We were talking about Christians being demon-oppressed opposed to being
demon-possessed. We discussed how sickness came from sin, and was caused by
demons. We looked at the main cause of sickness in people’s lives, which is
stress. I have been experiencing poor health lately, and was sick of
feeling sick. I had had tonsillitis without having tonsils, never thought
that was possible. I had an abscess in a spit gland in my inner lip. Never
even heard of that before. It was clear to me that these were attacks from
the enemy, these weren’t illnesses that I was supposed to be having, but
somehow I had allowed them into my body. So when we talked of stress being
the leading cause of sickness, I realized how stressed I had been the last
few weeks. I realized that I had allowed the enemy to steal my peace and
cause me to stress about losing control over things that were going on in my
life at the time. We processed out that I had not resisted the devil’s
attempts to steal my peace, but played right into his hand by allowing
myself to become anxious about the situation. I should have submitted my
stressful thoughts to God. I didn’t resist the devil and change my thought
processes. By not doing this I had opened myself up to attack from the
enemy. I had lost my peace in the Lord.

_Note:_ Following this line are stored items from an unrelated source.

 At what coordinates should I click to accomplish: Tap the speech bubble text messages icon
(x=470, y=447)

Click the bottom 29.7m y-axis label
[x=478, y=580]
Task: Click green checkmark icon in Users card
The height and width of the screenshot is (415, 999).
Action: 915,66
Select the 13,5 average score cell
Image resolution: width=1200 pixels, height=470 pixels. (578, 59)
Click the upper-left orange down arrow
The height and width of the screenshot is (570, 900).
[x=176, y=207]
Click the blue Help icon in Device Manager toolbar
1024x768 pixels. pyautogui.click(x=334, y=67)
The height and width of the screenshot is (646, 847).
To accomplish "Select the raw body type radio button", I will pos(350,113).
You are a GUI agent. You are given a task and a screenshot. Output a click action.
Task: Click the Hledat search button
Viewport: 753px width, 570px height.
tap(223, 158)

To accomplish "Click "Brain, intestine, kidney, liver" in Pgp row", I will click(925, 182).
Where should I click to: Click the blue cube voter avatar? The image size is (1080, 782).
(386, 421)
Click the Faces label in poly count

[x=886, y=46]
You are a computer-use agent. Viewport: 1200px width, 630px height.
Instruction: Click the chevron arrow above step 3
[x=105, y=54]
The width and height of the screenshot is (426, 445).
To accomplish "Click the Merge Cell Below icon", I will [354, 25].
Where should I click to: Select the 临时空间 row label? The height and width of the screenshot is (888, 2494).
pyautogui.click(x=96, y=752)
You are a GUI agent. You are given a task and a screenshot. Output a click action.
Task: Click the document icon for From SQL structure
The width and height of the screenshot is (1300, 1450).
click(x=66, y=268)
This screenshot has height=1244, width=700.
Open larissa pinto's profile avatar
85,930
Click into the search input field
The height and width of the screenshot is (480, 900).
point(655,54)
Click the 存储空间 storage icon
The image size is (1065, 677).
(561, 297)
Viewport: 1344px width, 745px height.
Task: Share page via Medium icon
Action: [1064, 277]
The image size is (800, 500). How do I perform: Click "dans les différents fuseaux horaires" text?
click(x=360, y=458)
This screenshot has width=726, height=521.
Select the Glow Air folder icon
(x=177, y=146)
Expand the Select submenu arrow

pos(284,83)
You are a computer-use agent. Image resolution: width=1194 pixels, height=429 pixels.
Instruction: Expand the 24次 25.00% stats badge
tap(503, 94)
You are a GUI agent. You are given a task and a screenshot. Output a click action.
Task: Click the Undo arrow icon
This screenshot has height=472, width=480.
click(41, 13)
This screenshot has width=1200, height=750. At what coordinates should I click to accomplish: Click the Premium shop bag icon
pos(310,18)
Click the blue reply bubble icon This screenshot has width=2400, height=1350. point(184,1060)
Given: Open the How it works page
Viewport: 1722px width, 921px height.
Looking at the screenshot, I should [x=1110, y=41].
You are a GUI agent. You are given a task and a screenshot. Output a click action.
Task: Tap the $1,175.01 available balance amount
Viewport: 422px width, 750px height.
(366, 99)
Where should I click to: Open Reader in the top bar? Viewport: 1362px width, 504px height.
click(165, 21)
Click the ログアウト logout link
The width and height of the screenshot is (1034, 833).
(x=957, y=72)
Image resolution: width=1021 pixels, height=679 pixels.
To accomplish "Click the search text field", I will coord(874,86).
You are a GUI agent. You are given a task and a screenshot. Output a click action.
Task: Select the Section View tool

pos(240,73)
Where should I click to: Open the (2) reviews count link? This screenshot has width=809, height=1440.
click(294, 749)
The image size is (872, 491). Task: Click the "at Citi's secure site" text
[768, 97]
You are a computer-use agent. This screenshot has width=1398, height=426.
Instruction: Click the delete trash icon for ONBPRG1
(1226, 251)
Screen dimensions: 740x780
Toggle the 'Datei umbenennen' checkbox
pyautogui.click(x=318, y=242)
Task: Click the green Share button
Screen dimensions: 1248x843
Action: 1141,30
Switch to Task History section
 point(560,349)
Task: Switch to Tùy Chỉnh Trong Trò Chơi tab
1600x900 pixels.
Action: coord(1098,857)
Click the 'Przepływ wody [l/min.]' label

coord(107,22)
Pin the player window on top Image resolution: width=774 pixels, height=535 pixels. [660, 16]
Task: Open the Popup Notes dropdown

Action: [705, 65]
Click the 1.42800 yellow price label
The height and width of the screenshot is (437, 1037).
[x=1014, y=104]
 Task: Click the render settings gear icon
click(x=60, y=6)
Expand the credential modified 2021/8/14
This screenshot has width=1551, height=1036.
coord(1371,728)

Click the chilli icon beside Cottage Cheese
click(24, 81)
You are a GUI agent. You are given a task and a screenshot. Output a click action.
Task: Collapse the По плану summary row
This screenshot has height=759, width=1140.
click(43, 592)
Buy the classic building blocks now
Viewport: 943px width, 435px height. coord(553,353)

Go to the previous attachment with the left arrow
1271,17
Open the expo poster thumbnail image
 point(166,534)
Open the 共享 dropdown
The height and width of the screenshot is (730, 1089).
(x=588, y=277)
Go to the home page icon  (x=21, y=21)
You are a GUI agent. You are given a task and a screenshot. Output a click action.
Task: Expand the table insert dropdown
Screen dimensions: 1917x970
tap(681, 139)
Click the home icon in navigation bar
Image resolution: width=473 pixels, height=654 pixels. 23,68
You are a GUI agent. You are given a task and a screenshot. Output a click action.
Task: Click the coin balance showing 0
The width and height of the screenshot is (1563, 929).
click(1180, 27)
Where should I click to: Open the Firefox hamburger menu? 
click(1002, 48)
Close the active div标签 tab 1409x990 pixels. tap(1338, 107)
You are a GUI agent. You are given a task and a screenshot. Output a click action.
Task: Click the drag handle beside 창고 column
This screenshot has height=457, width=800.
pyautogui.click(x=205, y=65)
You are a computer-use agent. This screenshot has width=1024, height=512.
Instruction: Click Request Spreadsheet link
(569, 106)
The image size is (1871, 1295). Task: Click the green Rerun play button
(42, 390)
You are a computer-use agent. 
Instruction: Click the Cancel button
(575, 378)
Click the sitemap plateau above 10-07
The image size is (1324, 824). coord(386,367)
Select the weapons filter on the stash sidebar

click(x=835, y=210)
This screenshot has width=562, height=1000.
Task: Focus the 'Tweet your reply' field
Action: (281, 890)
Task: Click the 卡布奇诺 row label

This was an eye opener to me, as I
hadn’t even realized that this was happening. We prayed together, and I
repented for allowing negative thoughts to rule my life, not submitting to
God. I gave it all to Jesus in my heart. Knowing now what had gone wrong I
repented to the Holy Spirit for not listening for his voice, for trying to
handle things on my own, for wanting to keep control. We asked for
forgiveness and healing.
I felt an immediate change. Through our conversation I had begun to relax
and unwind, coughing less often. But as soon as we finished praying the
hot, throbbing pain in my lip subsided and the bulge was gone! There was
just a little soft lump left where the abscess had been minutes before. I
no longer had the chills, the fever had left and my aching head felt light
and refreshed. My tongue kept returning to where the abscess had been, not
being able to believe that it wasn’t there any more. I was in awe, and
still am! And so very grateful. It’s still unreal to me how God had taught
me a lesson in trust and surrendering control of my life to Him, changing my
thought life and standing up against the enemy’s tactics, and had healed me
in the wink of an eye. I went to work today full of vitality, with a broad,
pain free smile. I wasn’t sick at all, I wasn’t coughing any longer and
there was no sign of the abscess. All without having to take any of the
medicine the doctor had given me. One of my colleagues commented: “You’re
looking different. have you lost some weight?” And I just laughed as I
thought of the burden that I had carried on my shoulders. “Yes”, I said.
“I have.” This person lives in South Africa and this whole thing took place over skype from my home in Washington State.